Jennifer Borgmann1, Frank Tüttelmann2, Bernd Dworniczak2, Albrecht Röpke2, Hye-Won Song3, Sabine Kliesch1, Miles F Wilkinson3,4, Sandra Laurentino1, Jörg Gromoll1.   

Abstract

The X-linked reproductive homeobox (RHOX) gene cluster encodes transcription factors preferentially expressed in reproductive tissues. This gene cluster has important roles in male fertility based on phenotypic defects of Rhox-mutant mice and the finding that aberrant RHOX promoter methylation is strongly associated with abnormal human sperm parameters. However, little is known about the molecular mechanism of RHOX function in humans. Using gene expression profiling, we identified genes regulated by members of the human RHOX gene cluster.

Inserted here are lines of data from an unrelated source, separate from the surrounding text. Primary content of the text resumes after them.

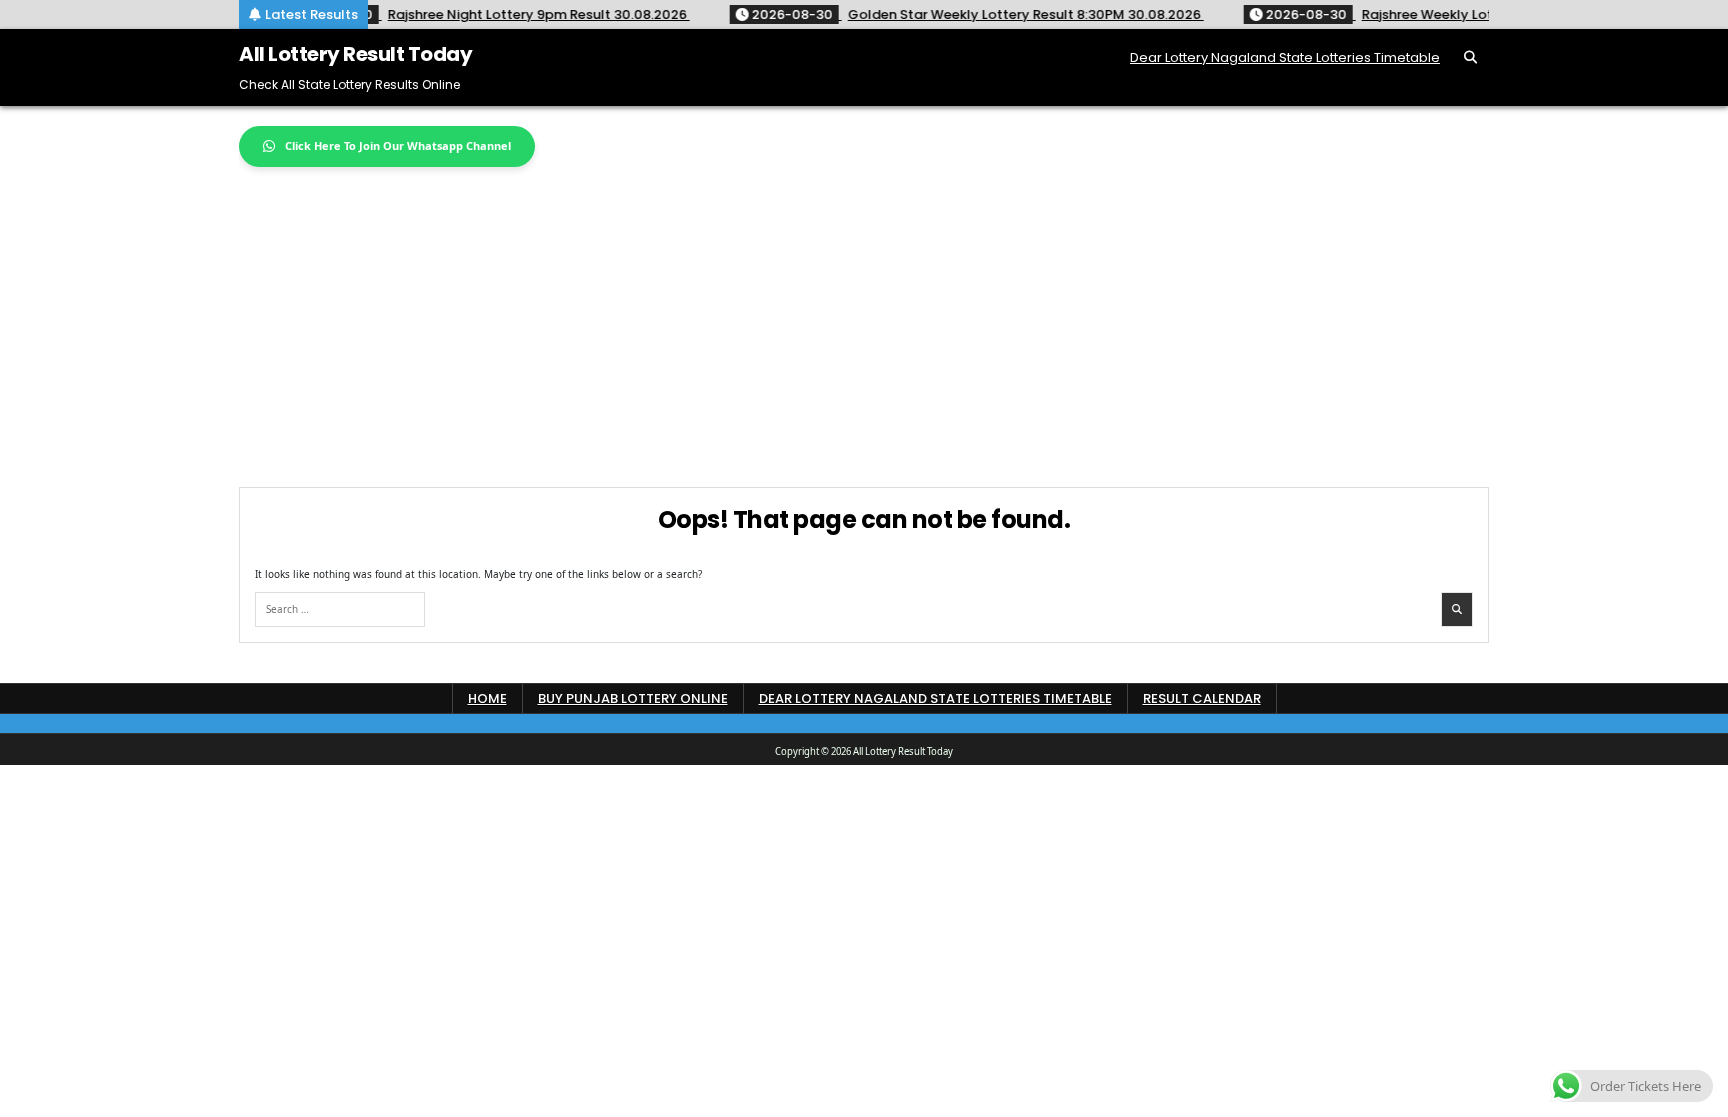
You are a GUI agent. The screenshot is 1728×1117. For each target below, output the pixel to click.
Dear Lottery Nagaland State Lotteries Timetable (1285, 57)
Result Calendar (1202, 698)
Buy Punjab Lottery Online (633, 698)
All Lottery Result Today (355, 54)
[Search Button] (1470, 57)
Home (487, 698)
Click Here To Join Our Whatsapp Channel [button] (398, 145)
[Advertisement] (864, 317)
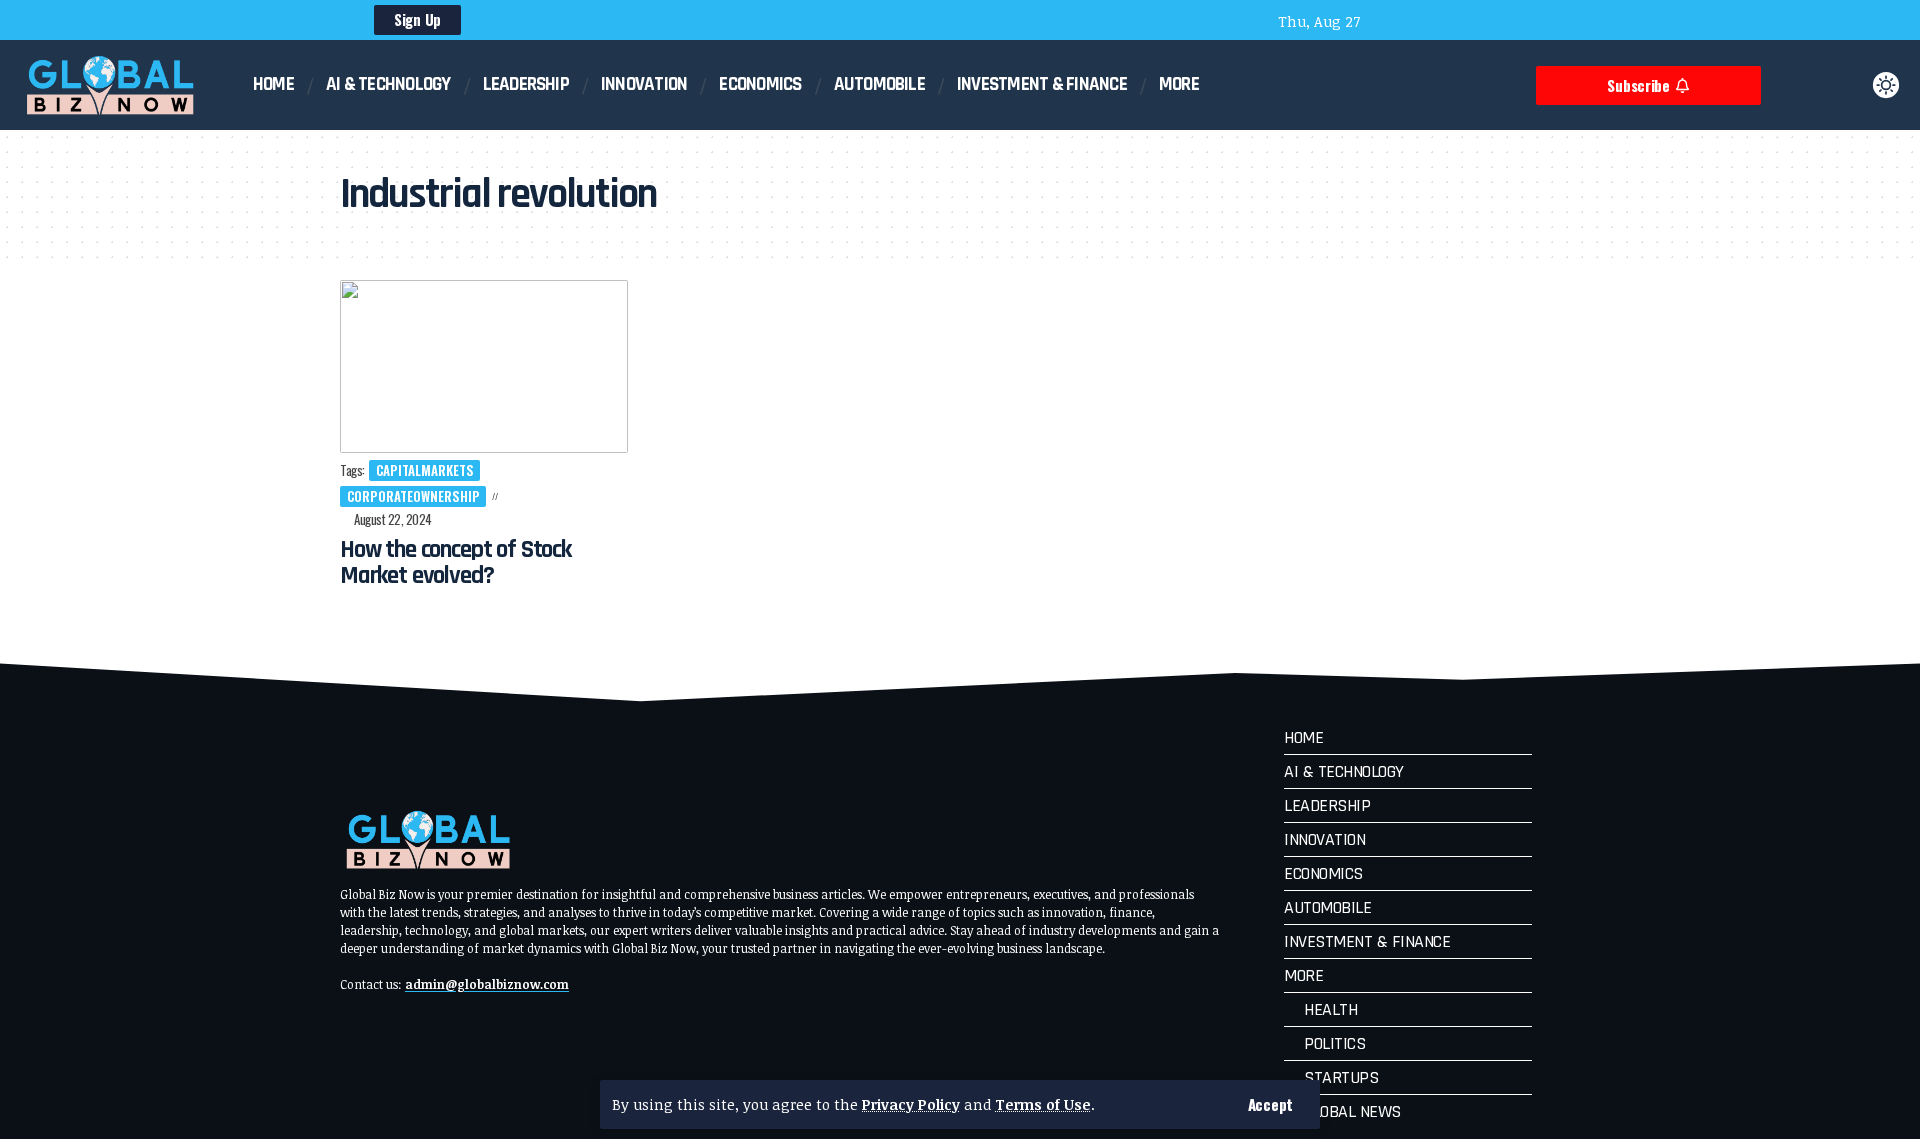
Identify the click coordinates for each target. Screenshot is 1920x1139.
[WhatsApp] (1499, 22)
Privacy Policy (911, 1104)
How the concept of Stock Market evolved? (455, 563)
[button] (1270, 1104)
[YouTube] (1418, 22)
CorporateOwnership (413, 496)
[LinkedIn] (1472, 22)
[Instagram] (1445, 22)
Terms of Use (1043, 1104)
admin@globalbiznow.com (487, 984)
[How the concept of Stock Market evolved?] (484, 366)
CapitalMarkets (425, 470)
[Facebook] (1391, 22)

Some genes were uniquely regulated by RHOXF1 or RHOXF2/2B, while others were regulated by both of these transcription factors. Several of these regulated genes encode proteins involved in processes relevant to spermatogenesis; e.g. stress protection and cell survival. One of the target genes of RHOXF2/2B is RHOXF1, suggesting cross-regulation to enhance transcriptional responses. The potential role of RHOX in human infertility was addressed by sequencing all RHOX exons in a group of 250 patients with severe oligozoospermia. This revealed two mutations in RHOXF1 (c.515G > A and c.522C > T) and four in RHOXF2/2B (-73C > G, c.202G > A, c.411C > T and c.679G > A), of which only one (c.202G > A) was found in a control group of men with normal sperm concentration. Functional analysis demonstrated that c.202G > A and c.679G > A significantly impaired the ability of RHOXF2/2B to regulate downstream genes. Molecular modelling suggested that these mutations alter RHOXF2/F2B protein conformation. By combining clinical data with in vitro functional analysis, we demonstrate how the X-linked RHOX gene cluster may function in normal human spermatogenesis and we provide evidence that it is impaired in human male fertility.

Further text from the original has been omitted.